Ritson e Dobscha (1999) apontam alguns caminhos já mapeados a respeito da resistência
do consumidor: a) sob a forma de rejeição mais branda, a reclamação junto às empresas
(HUNT, 1991); b) o boicote, ou a saída coletiva de um mercado específico de produto,
empresa ou marca (FRIEDMAN, 1985); ou c) um movimento individual ou coletivo ativo de
rejeição a uma organização de marketing em particular. Para Ritson e Dobscha (1999), os
indivíduos, ativamente engajados em tais atos declarados de resistência são “heréticos do
marketing” (no original, “marketing heretics”). Tais atos de resistência podem ser atividades
anti-marcas (como a criação de hate sites, como KillerCoke ou AntiNike, por exemplo) e
podem ser vistos como uma ruptura clara na lógica de mercado. As práticas de persuasão da
publicidade e propaganda, assim como os gastos elevados para a construção da marca também
são alvos de resistência por meio de organizações como AdBusters e práticas “anti-eqüidade
da marca” (DOBSCHA, 1997). Close e Zinkhan (2007) reforçam que a resistência do
consumidor não trata de ausência de comportamento ou de mera passividade, mas sim de atos
deliberados que recriam tradições estabelecidas no mercado: “focamos na resistência a toda
uma vida de mensagens, promoções, atividades do mercado (...) nosso foco é nos
comportamentos” (p. 257).
O estudo de Eckhardt, Devinney e Belk (2006), aponta que nem sempre ações dos
consumidores que contrariam interesses e discursos das empresas podem ser descritas como
resistência explícita a tais instituições. Na referida pesquisa fica evidente que consumidores
de vários países do mundo adotam o discurso das empresas, muito embora nem sempre o
sigam. Isto é, “o fato de os consumidores acreditarem que as considerações éticas sejam
importantes não implica necessariamente que quando confrontados com uma escolha restrita
de opções eles ajam de acordo com tais crenças” (ECKHARDT, DEVINNEY E BELK, 2006
p.12). Mesmo ao comprar produtos de empresas que usam trabalho escravo, fruto de
contrabando ou ainda de pirataria, os consumidores possuem uma série de justificativas ou
desculpas que os permitem continuar pensando a respeito de si mesmos como pessoas éticas,
apesar de engajarem-se ostensivamente em comportamentos de consumo comumente
considerados não éticos.
Ao conduzir práticas em desacordo com as regras de mercado, estariam os consumidores
declaradamente atuando contra o mercado? Isto é, será que o discurso do consumidor parte da
idéia de resistência como forma de liberdade ou de atingir a eqüidade? Tanto as razões
observadas por Close e Zinkhan (2007) em comportamentos de resistência, quanto as
justificativas relacionadas por Eckhardt, Devinney e Belk (2006) envolvem de forma mais
visível as razões econômicas, mas também as não econômicas.

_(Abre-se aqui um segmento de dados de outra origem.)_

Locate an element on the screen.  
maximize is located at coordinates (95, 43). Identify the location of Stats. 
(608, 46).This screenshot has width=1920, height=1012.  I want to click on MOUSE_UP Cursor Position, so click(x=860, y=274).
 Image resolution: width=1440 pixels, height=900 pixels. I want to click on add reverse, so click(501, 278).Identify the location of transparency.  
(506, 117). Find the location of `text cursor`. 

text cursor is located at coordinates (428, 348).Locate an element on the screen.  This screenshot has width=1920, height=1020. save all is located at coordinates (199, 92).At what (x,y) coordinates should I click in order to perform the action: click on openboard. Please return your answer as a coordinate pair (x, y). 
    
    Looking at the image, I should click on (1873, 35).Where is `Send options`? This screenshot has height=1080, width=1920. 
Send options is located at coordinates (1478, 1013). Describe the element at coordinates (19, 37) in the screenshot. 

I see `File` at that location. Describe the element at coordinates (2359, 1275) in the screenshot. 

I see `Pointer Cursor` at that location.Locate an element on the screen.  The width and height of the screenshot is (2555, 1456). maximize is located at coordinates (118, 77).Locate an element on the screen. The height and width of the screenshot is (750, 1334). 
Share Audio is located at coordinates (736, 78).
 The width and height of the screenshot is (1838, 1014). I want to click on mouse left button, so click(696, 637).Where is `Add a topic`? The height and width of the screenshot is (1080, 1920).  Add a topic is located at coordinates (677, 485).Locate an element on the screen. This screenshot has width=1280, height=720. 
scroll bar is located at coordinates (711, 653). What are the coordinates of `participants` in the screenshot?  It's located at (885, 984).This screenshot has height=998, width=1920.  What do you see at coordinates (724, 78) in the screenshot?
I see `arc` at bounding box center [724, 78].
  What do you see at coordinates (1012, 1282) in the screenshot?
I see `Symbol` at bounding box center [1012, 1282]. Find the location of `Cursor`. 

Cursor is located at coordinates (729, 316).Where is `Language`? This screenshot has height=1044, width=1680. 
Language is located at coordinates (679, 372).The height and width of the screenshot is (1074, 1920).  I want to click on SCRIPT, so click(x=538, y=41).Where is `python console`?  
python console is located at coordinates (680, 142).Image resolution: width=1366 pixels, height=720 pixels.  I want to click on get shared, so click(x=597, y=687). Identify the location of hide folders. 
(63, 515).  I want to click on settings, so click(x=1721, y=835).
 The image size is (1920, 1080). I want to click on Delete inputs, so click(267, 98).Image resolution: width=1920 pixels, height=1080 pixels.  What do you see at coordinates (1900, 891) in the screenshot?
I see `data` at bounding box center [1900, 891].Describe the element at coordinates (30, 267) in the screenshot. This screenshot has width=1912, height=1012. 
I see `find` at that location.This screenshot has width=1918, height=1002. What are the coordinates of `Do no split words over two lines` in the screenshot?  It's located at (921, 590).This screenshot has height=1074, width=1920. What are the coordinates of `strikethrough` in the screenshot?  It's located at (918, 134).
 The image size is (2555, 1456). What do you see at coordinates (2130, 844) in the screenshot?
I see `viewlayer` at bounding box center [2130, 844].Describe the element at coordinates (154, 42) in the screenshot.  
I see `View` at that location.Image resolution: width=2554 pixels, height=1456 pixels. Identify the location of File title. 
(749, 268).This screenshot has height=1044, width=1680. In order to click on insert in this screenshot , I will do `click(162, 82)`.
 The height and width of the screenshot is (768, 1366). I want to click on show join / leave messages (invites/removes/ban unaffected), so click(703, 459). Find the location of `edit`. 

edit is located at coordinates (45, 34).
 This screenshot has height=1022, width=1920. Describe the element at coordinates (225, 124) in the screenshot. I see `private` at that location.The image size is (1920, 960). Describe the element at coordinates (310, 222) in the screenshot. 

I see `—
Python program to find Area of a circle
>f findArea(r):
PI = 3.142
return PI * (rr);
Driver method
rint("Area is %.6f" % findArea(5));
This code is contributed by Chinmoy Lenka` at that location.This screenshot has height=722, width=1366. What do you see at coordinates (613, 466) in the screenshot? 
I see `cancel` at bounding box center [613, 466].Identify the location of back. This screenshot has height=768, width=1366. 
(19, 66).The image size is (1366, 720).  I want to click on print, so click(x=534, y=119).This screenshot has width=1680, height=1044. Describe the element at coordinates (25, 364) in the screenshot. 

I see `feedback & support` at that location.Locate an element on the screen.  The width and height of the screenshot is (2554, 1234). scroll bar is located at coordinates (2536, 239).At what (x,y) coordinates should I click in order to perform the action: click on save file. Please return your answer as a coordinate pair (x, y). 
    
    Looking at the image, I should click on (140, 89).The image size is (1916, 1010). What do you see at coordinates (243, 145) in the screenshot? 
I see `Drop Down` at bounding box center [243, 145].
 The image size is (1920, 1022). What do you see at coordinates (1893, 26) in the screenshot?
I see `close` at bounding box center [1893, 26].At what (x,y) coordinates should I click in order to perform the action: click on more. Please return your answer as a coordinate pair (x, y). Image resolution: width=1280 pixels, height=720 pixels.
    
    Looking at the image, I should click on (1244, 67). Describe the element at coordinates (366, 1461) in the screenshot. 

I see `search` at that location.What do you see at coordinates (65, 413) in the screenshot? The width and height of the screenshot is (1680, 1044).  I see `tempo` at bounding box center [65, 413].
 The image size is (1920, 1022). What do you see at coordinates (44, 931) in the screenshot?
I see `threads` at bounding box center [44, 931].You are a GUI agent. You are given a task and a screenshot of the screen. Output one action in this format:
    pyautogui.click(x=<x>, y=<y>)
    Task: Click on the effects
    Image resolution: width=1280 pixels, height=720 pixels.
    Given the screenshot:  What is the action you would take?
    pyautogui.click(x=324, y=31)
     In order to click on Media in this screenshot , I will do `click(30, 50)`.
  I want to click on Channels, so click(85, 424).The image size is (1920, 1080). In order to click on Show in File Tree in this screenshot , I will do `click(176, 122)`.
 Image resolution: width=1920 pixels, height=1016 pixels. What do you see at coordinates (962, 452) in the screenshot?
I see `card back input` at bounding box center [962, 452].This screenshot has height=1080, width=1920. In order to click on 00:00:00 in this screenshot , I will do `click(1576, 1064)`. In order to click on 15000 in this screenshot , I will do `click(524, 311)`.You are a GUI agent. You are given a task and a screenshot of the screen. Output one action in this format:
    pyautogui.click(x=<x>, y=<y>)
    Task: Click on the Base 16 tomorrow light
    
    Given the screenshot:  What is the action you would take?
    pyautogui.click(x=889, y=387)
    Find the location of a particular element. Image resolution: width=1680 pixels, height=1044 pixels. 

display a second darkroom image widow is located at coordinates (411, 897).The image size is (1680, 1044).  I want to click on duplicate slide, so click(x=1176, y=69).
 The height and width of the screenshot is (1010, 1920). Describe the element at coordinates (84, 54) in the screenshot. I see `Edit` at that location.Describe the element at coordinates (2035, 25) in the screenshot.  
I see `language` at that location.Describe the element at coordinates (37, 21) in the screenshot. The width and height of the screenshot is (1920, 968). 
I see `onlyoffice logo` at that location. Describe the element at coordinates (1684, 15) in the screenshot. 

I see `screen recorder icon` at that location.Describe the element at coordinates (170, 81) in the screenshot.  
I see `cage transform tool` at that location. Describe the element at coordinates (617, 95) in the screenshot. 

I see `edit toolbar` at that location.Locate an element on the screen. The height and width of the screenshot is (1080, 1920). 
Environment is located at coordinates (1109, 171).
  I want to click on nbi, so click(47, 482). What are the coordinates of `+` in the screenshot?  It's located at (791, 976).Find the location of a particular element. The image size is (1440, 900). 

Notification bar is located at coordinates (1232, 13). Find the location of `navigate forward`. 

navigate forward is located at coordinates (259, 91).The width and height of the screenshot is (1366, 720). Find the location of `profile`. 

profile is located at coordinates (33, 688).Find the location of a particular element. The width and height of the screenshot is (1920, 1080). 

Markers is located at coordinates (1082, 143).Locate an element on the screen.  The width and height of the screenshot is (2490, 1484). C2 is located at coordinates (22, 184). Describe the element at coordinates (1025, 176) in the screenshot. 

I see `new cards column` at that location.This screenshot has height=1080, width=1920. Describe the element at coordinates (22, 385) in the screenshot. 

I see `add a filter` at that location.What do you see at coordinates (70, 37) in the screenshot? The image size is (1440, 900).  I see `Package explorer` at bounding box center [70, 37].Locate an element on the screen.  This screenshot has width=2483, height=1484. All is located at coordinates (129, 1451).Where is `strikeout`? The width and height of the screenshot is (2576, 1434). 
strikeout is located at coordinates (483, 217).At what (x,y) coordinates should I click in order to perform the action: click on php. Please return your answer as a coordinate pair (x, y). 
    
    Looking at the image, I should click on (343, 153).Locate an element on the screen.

A pesquisa a respeito de como os consumidores entendem seus comportamentos de
aquisição de música pode trazer contribuições interessantes para a compreensão da resistência
no consumo. Giesler e Luedicke (2007) apresentam o mercado de música como o palco de um
drama: o download de músicas. De um lado estariam aqueles que associam o download ao
crime, pirataria e ilegalidade e do outro aqueles que desafiam a lógica corporativa, ligando a
prática de download às idéias de liberdade e igualdade. Tal drama é protagonizado por estas
duas interpretações culturais radicalmente diferentes, onde "o mercado serve como palco
central no qual os grupos divergentes de atores sociais se engajam em uma interação
dramática de estrutura e agência para legitimar suas próprias posições ideológicas de
identidade e poder” (GIESLER e LUEDICKE, 2007, p.489).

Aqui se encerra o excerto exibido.